In 1933, Keys returned to the United States and decided to try his hand at studying humans as part of the Harvard Fatigue Lab. How different, after all, could humans be from fish? Keys was to be part of a growing number of scientists who had become interested in the ability of the human body to maintain its normal function under difficult conditions (much as fish do in different bodies of water). Keys was particularly interested in studying the body’s response to high elevations. Toward this end, he led an expedition to observe the acclimation of bodies (including his own) to high elevations, an expedition that allowed him to simultaneously satisfy his wanderlust and advance science. The expedition, in which Keys led a large group of scientists, was a collective self-experiment, something very common for exercise physiologists, particularly those at Harvard. The scientists would measure how their own bodies responded to high elevations. Predictably, the journey was not without challenges (including a high-elevation fistfight), but it was a scientific success.1 On his return, Keys wrote articles about the size of athletes’ hearts (much larger than normal), the properties of insulin, the chemistry of blood, the exchange of carbon dioxide between mother and fetus in goats, the permeability of capillaries, the ways in which oxygen moves from blood into tissues, the effects of testosterone and estrogen on the body, and much more. The papers were insightful, bold, creative, and, like him, wandering. For this work, he was lauded and rewarded. The largest of the rewards was (after his time at the Mayo Clinic, where he met his wife, Margaret), the establishment, in 1937, of his own lab, the cryptically named Laboratory of Physiological Hygiene at the University of Minnesota.
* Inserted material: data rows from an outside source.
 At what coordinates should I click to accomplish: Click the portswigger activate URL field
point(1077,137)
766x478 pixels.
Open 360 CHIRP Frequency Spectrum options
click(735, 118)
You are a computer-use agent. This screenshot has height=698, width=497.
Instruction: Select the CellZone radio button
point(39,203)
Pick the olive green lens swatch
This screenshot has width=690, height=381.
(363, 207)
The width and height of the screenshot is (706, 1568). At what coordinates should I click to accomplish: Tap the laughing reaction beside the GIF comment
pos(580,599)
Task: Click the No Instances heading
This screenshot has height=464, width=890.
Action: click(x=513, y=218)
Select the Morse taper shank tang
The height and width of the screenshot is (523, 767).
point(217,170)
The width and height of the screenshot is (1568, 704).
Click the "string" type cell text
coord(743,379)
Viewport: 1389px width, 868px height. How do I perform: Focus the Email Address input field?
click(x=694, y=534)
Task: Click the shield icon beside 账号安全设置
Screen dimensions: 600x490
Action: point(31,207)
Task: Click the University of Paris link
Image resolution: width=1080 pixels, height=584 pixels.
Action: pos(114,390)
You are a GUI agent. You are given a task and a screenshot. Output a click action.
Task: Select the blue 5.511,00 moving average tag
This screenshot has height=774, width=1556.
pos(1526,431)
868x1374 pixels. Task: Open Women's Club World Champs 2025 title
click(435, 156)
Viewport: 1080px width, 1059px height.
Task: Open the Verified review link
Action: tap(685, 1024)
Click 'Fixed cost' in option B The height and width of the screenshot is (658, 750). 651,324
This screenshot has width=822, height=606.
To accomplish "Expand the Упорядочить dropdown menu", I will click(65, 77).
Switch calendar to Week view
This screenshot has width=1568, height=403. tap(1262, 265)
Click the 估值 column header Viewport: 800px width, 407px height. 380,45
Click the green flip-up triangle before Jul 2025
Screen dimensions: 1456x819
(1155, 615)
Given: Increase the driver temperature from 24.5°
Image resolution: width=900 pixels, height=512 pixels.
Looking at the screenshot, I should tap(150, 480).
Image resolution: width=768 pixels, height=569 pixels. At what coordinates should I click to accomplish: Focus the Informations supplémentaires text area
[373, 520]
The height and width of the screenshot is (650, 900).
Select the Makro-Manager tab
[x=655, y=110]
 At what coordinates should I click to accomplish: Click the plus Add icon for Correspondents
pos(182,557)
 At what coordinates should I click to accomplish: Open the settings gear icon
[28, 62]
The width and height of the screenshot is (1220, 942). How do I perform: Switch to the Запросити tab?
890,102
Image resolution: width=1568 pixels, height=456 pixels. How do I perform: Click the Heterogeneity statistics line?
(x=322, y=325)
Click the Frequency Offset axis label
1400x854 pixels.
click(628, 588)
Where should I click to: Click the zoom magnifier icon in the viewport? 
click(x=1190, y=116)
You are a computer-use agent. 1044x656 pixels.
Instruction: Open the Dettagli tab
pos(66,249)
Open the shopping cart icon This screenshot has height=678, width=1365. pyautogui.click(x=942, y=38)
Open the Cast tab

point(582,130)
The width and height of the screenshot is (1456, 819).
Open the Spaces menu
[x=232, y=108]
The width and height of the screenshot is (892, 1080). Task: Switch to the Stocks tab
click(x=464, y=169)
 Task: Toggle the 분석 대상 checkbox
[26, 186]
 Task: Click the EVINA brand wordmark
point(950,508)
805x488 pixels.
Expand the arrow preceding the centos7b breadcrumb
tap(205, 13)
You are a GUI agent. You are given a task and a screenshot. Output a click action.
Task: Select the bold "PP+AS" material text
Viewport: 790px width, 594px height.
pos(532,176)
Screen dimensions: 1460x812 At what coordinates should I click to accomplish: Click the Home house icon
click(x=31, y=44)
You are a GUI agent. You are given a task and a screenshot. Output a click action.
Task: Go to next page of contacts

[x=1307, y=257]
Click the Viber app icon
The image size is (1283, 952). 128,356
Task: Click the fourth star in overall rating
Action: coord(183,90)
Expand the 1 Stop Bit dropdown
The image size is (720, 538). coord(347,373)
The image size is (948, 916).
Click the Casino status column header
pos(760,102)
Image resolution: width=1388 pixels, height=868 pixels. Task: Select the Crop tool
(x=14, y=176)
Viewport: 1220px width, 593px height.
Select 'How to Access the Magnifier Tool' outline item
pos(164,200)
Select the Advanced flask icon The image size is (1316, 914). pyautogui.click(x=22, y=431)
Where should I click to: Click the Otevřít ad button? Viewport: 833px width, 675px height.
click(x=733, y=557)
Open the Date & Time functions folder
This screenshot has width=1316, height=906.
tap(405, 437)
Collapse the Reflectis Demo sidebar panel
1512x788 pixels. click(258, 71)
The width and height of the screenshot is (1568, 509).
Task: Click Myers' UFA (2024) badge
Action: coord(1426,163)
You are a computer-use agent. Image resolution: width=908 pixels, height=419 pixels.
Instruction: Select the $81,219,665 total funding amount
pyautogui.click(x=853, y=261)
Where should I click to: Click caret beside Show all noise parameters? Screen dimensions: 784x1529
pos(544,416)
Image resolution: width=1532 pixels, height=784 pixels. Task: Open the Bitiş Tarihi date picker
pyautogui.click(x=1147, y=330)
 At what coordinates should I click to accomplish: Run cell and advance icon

All of the studies Keys did, at his own lab and elsewhere, would help him in his ultimate quarry, the study of human hearts and cardiovascular disease. The high-elevati
on study taught him how to lead lab scientists into the wilds of the field, for example. But perhaps the most useful (and foreshadowing) experience Keys had was the challenge of developing a perfect military food. The military was unhappy with the food that paratroopers were getting. Keys ran a physiology lab. He thought himself sufficiently clever and experienced to do the job, and so he went to the Quartermaster Food and Container Institute for the Armed Forces, in Chicago, and suggested to those in charge that he could solve their problems. They declined his help, but he was able to get support from the Cracker Jack Company in the form of Cracker Jack boxes and a small amount of money from William Wrigley’s office (the same Wrigley of spearmint-gum fame). With the Wrigley funds, Keys bought things from the local supermarket and tried to produce a meal that, in light of his other studies on vitamins and energy requirements, was both balanced enough to be sustaining (given the knowledge at the time) and tasty enough to prevent revolt. He wanted to make the food healthy. He was not yet thinking about the health of the heart (though that would come), but he already knew that success with diets needed to be equal parts taste, marketing, and science. The approach worked. Keys produced what would later be called the K ration, a package of food items intended to be used only by paratroopers in emergencies. But military leaders liked it so much (General Patton thought it a military breakthrough) that it became the standard ration given to all fighting men. It was so successful it grew to be normal.